Almost 200 students turned out for the school dance for The Headbangers’ Ball – dance for Concussion Education, which made it one of our school’s largest dances ever. Boys and girls alike wore sport-themed shirts; and along with dancing all night, the kids were actually very willing to cooperate in the educational part of the event. By school tradition, each grade enjoys their refreshments in shifts in the hallway outside the dance.  As the kids lined up to eat, Katherine explain what they were to do to “obtain” their food. She pointed out the CDC posters that lined the hallways and told them before they could select their snacks from the table of goodies, they had to tell a parent volunteer one sign or symptom of a concussion. The kids read the posters and seemed to enjoy the process. At what other party can you say, “throw up” to an adult and then get a cookie? (Sorry, but they are middle schoolers and gross is cool to them).

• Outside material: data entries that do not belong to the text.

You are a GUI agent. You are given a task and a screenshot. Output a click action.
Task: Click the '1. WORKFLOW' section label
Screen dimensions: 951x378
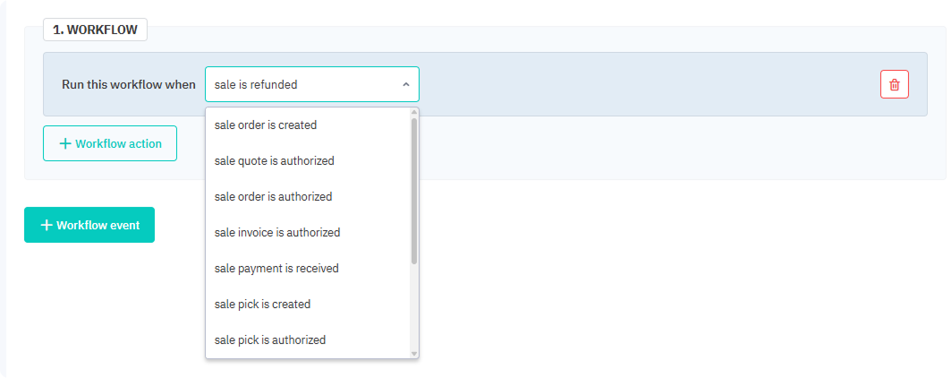tap(95, 30)
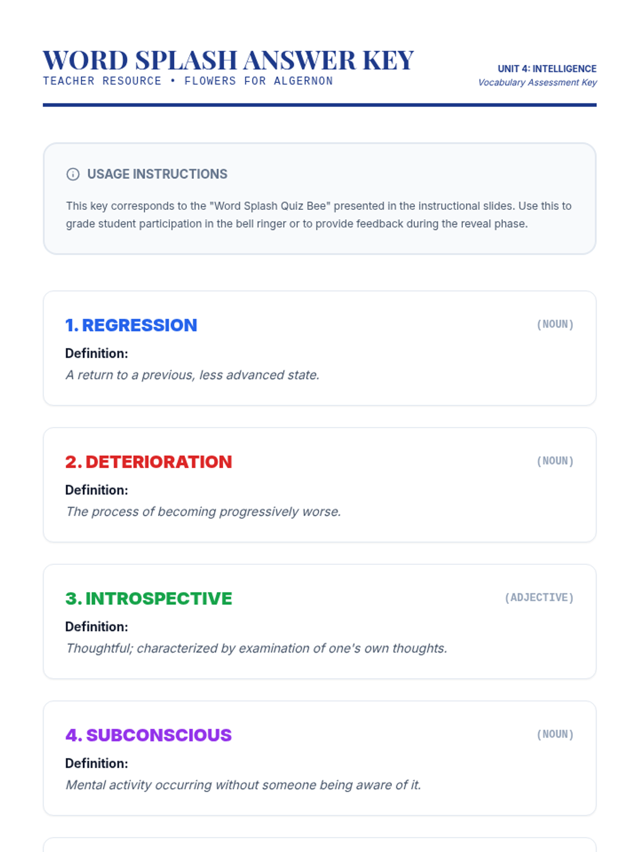Click the (NOUN) tag for Subconscious
639x852 pixels.
[x=555, y=734]
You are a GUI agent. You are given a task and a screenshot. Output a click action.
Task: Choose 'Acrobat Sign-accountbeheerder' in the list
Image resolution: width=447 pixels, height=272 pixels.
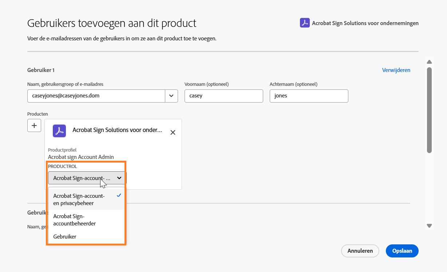click(x=74, y=220)
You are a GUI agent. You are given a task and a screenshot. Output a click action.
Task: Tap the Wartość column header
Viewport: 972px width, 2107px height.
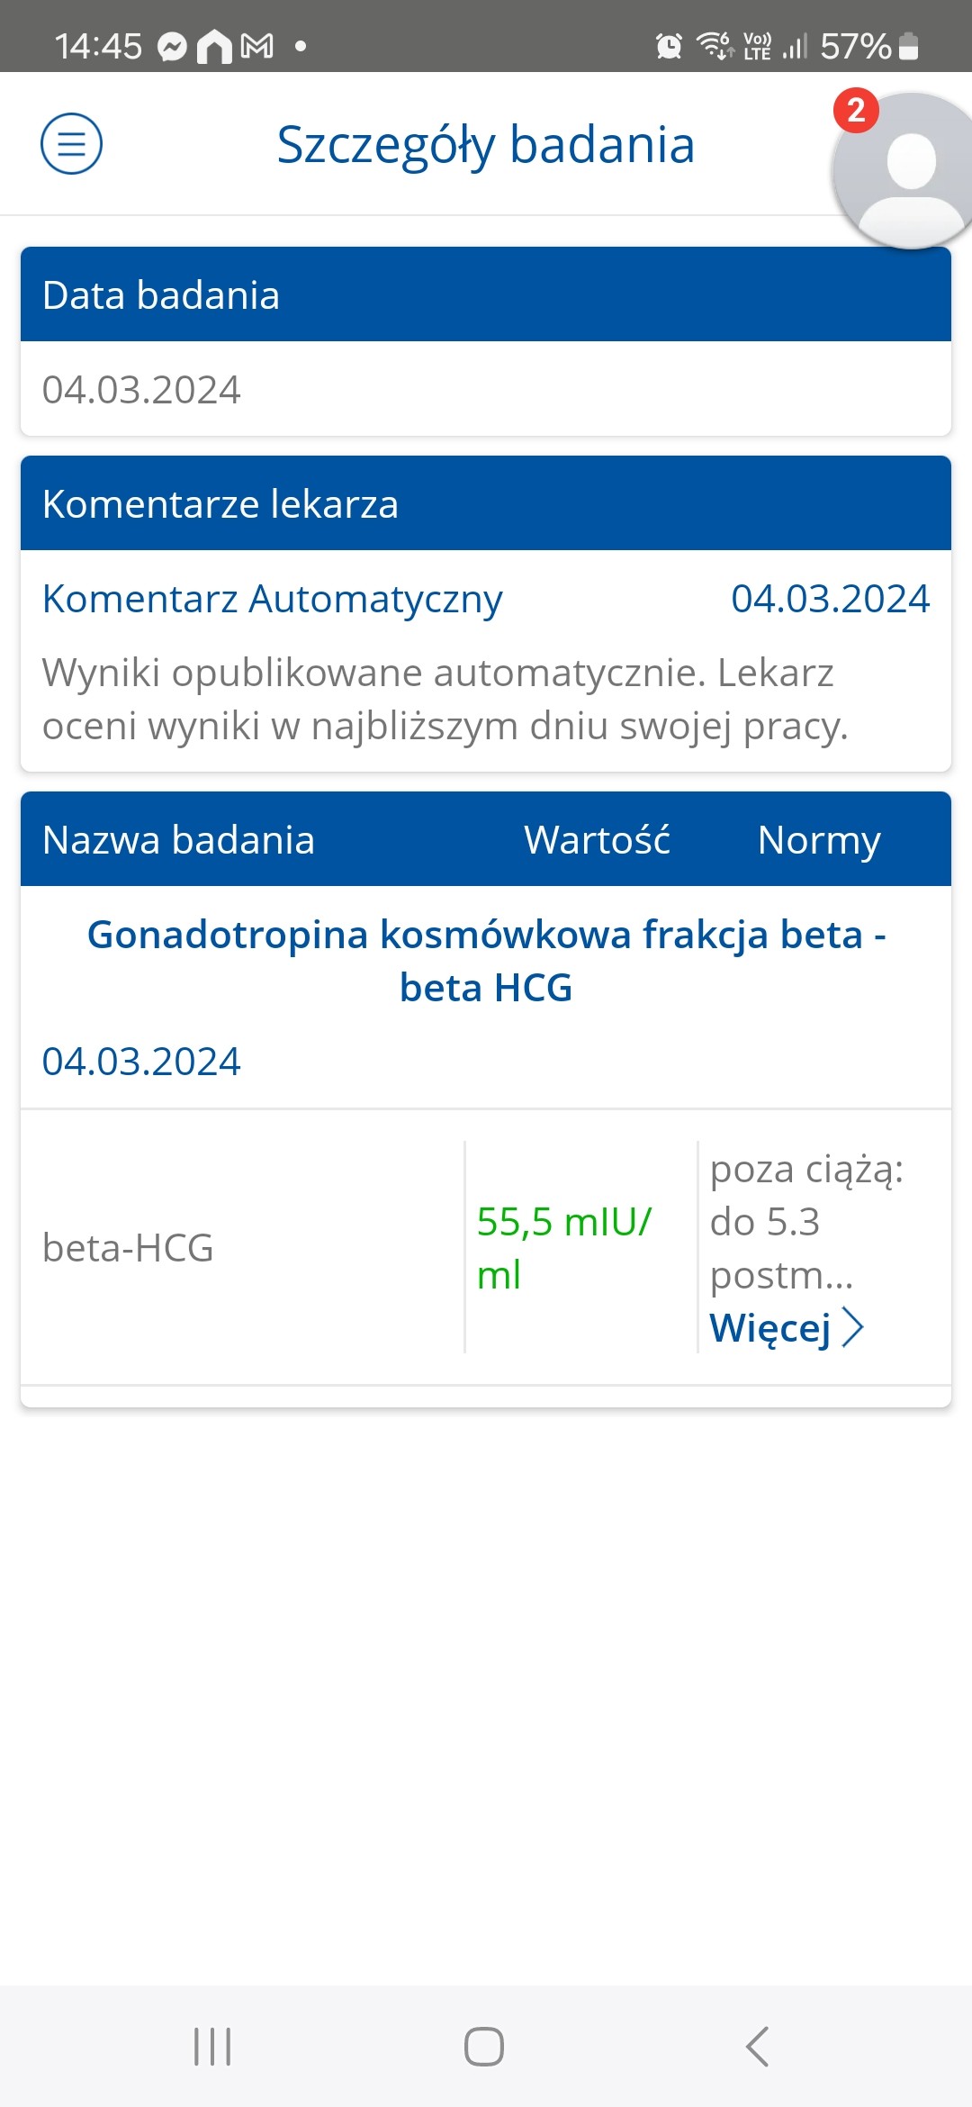(597, 840)
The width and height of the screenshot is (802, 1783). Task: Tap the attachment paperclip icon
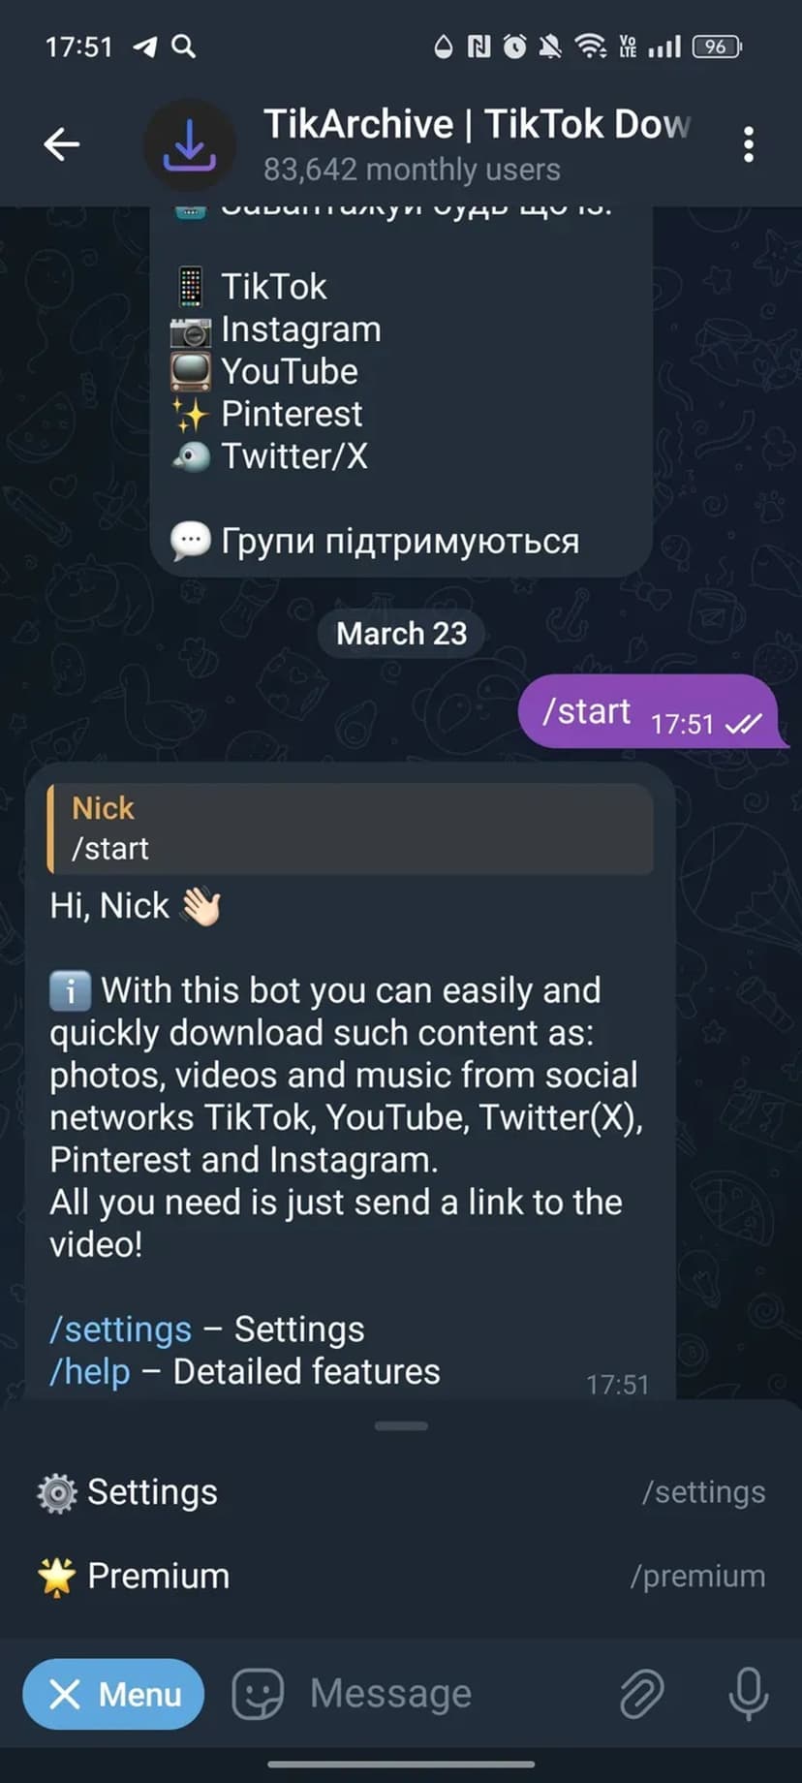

Katherine then chatted with the kids in small groups as they ate their refreshments and answered their questions about concussions. As she suspected, the kids seemed to fall in two distinct groups – those who had had concussions and knew most of the facts, and those who had never had one and didn’t know anything about a concussion. What was surprising was the number of kids who had already had concussions for a dance of mostly 6th and 7th graders!

As parents’ cars lined the parking lots and kids prepared to leave the dance, they were handed a ticket to vote whether they learned something new about concussions. The exit poll results showed that 84% of kids voted that they learned something new about concussions at the dance. At the door, each child was handed a CDC info sheet on concussions and asked to hand them to their parent waiting in the car. Hopefully the hand to hand delivery helped avoid the dark hole which seems to appear in most middle school students’ book bags. To reinforce the information on Monday and to reached students who did not attend the dance, several students made morning announcements to the whole school with concussion facts and information.

The mix of education and fun seemed to work well and we can encourage other schools to do the same type of education/fun event around this important topic.